(YOUR OBJECTIVE): Omit the pictures, but give back every entry below exactly as written.

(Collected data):
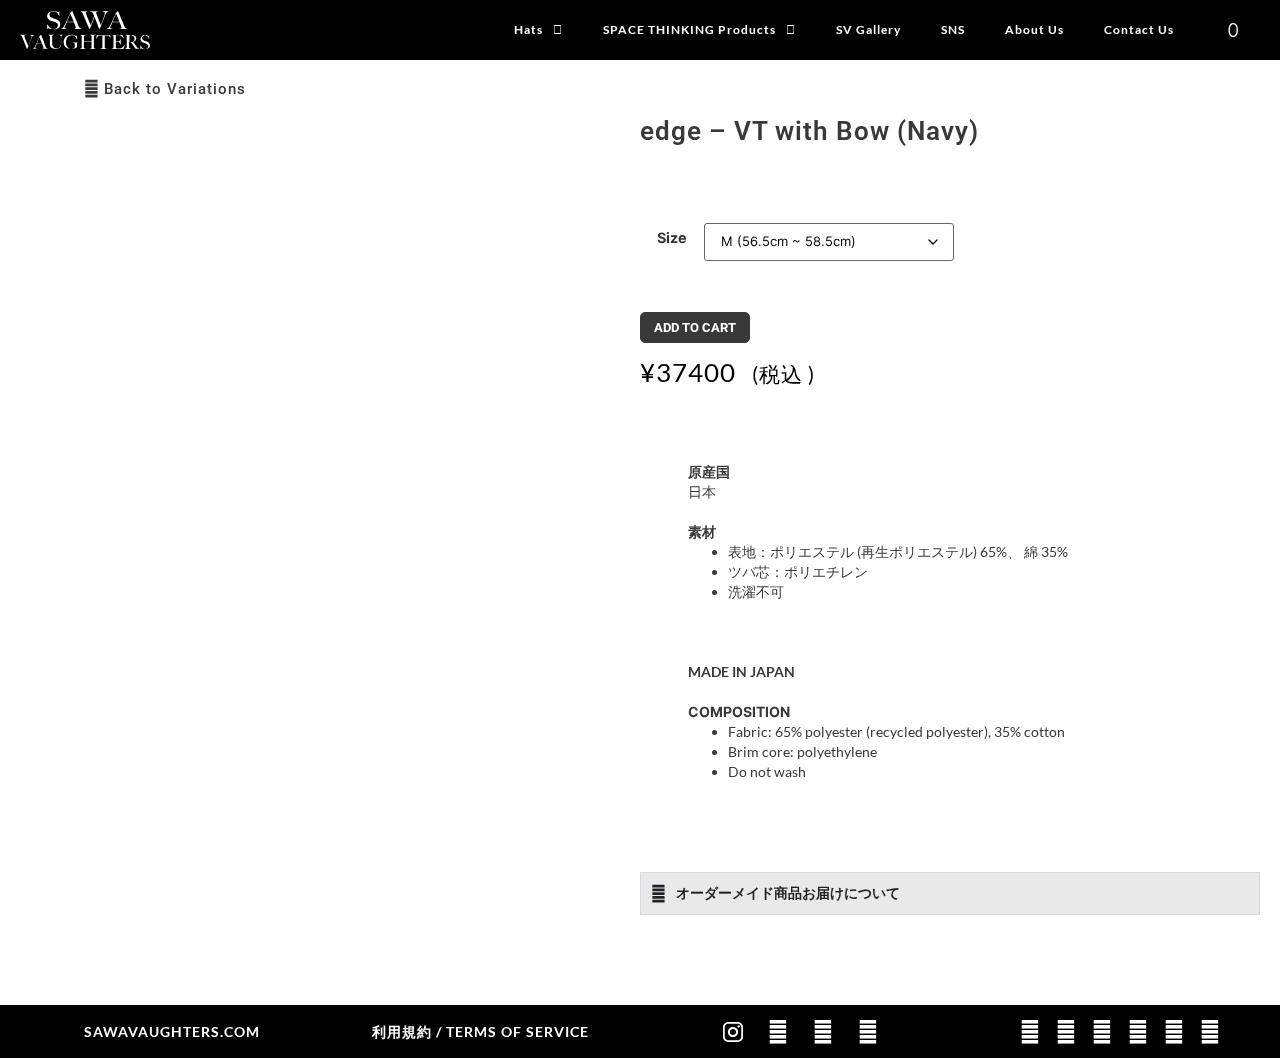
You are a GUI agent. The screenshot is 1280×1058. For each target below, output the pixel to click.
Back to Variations (175, 89)
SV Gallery (868, 29)
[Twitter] (868, 1032)
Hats (528, 29)
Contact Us (1139, 29)
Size (672, 238)
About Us (1034, 29)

(RESULT OF THIS EXERCISE):
You are a GUI agent. The screenshot is 1280×1058. For each target below, output the pixel to click.
Back to Variations (175, 89)
SV Gallery (868, 29)
[Twitter] (868, 1032)
Hats (528, 29)
Contact Us (1139, 29)
Size (672, 238)
About Us (1034, 29)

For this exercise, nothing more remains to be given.